Pleiten, Pech und Pannen

Dieser Artikel stammt aus unserem Spendermagazin «das Gehirn». Unsere Zeitschrift «das Gehirn» erscheint viermal im Jahr und ist für Spenderinnen und Spender der Schweizerischen Hirnliga kostenlos. Lesen Sie weitere spannende Beiträge, indem Sie hier ein Probeexemplar bestellen.
Versprecher reizen unsere Lachmuskulatur und beflügeln unsere Fantasie: Auf der Autobahn Bern-Zürich schneit es in beiden Fahrtrichtungen – Reden ist Schweigen, Silber ist Gold – Da kannst Du Neid werden vor Blass – Sie hat ihren Mann zum Brötchen schicken geholt – Das treibt einem die Schamröte in die Augen – Dem Peter muss man rigoros den Mund abschneiden – Es ist mir egal, welche Wurst Dir über die Leber gekrochen ist – Da platzt mir doch der Hut – Ich bin fast aus allen Socken gefallen – Dein neuer Haarschnitt ist schnick – Mich rührt der Donner – Fahr nicht so riskant – Wir bitten die Autofahrer, die Gegend weiträumig umzufahren.

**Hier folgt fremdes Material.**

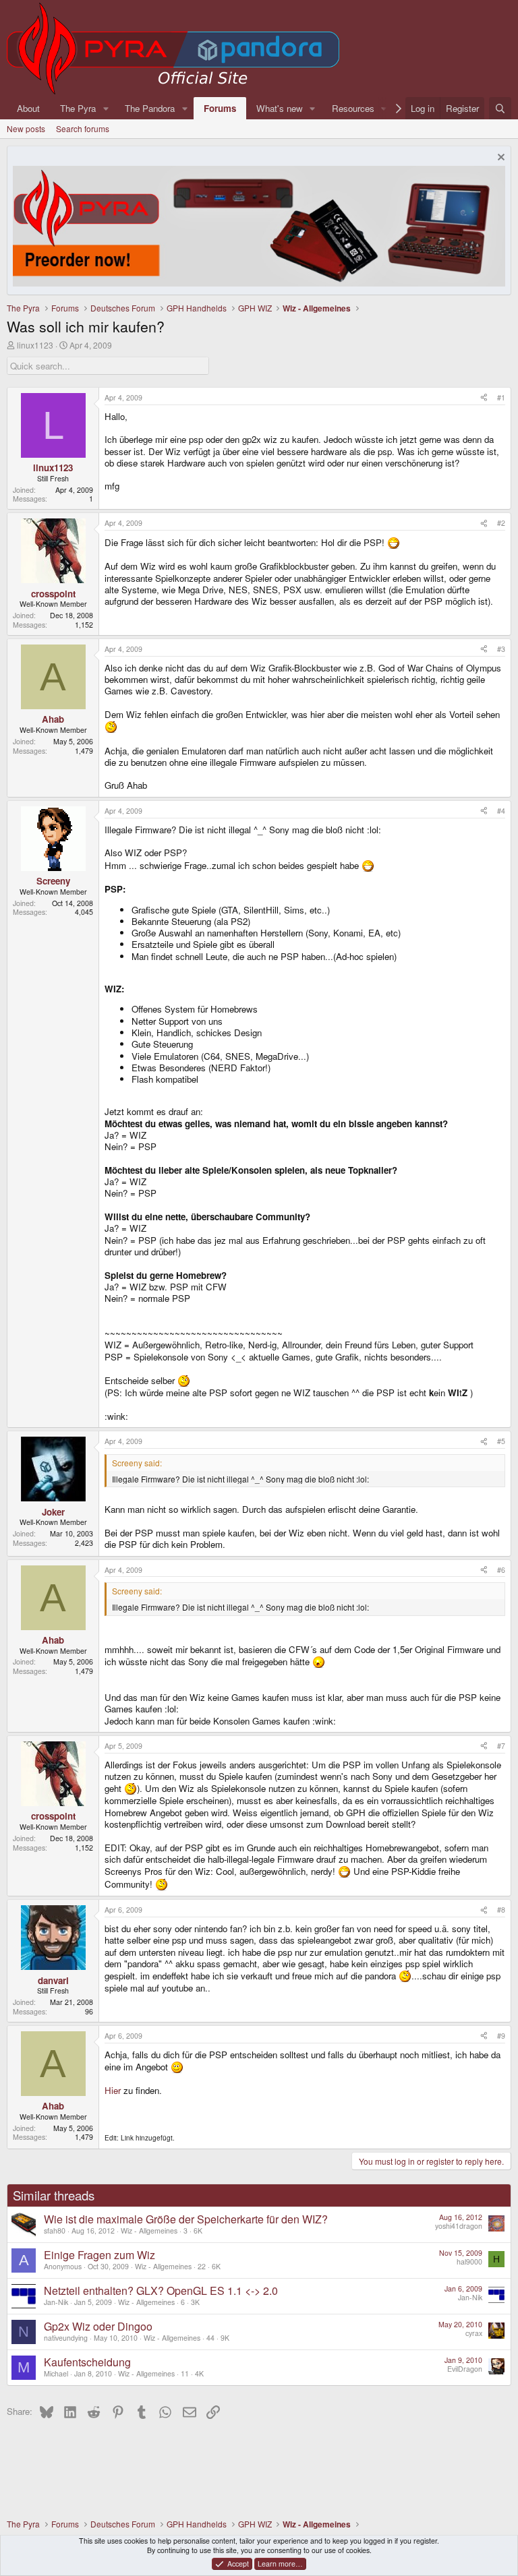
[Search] (500, 108)
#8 (501, 1910)
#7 (501, 1746)
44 (210, 2338)
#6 (501, 1570)
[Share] (484, 398)
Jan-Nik (56, 2302)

Der Fundus der Versprecherkartei ist nahezu unerschöpflich! Auch Politiker können ein Lied davon singen: Da wird im deutschen Bundestag aus der ehemaligen Bundeskanzlerin plötzlich Andrea Merkel. Wobei sie selber den ehemaligen hessischen Ministerpräsidenten Roland Koch aus Versehen als Roland Kotz bezeichnete. Lauthals verkündet ein Bundesparlamentarier: «Wir pfeifen nicht nach ihrem Tanze!» und der ehemalige bayerische Ministerpräsident Edmund Stoiber bekannte: «Ich weiss, was es bedeutet, Mutter von drei kleinen Kindern zu sein.» Die Sprache hat ihre Tücken. Aus Sicht des Psychoanalytikers Sigmund Freud geben solche sprachlichen Fehlleistungen Hinweise auf unterdrückte Konflikte, die sich ins Bewusstsein drängen. Freud selber hat seine These wissenschaftlich nie untermauert, ihre Wirkung war aber so nachhaltig, dass sich der Ausdruck des «Freud'schen Versprechers» in unserer Sprache etabliert hat. In seinem Werk «Psychopathologie des Alltagslebens» beschreibt Sigmund Freud Versprecher als sprachliche Fehlleistungen, mit denen anstelle des eigentlich Gemeinten etwas gesagt werde, das dem Gedachten möglicherweise sogar besser entspräche und in diesem Sinne interpretiert werden könnte. Zur Illustration seiner These beschreibt Freud, wie er einen Mann beobachtete, der sich über gewisse Vorgänge beschwerte und sagte: «Es sind Tatsachen zum ‹Vorschwein› gekommen.» Auf seinen Lapsus aufmerksam gemacht, bestätigte der Mann, dass er diese Vorgänge als ‹Schweinereien› bezeichnen wollte. ‹Vorschein und Schweinerei› haben zusammen das sonderbare ‹Vorschwein› entstehen lassen. Freud war überzeugt, dass die sprachlichen Fehlleistungen uns etwas über das Seelenleben derer verraten, denen sie zustossen. Dass sich die wahren Gedanken auf diese Weise ins Bewusstsein drängen, war nach Freud zwingend.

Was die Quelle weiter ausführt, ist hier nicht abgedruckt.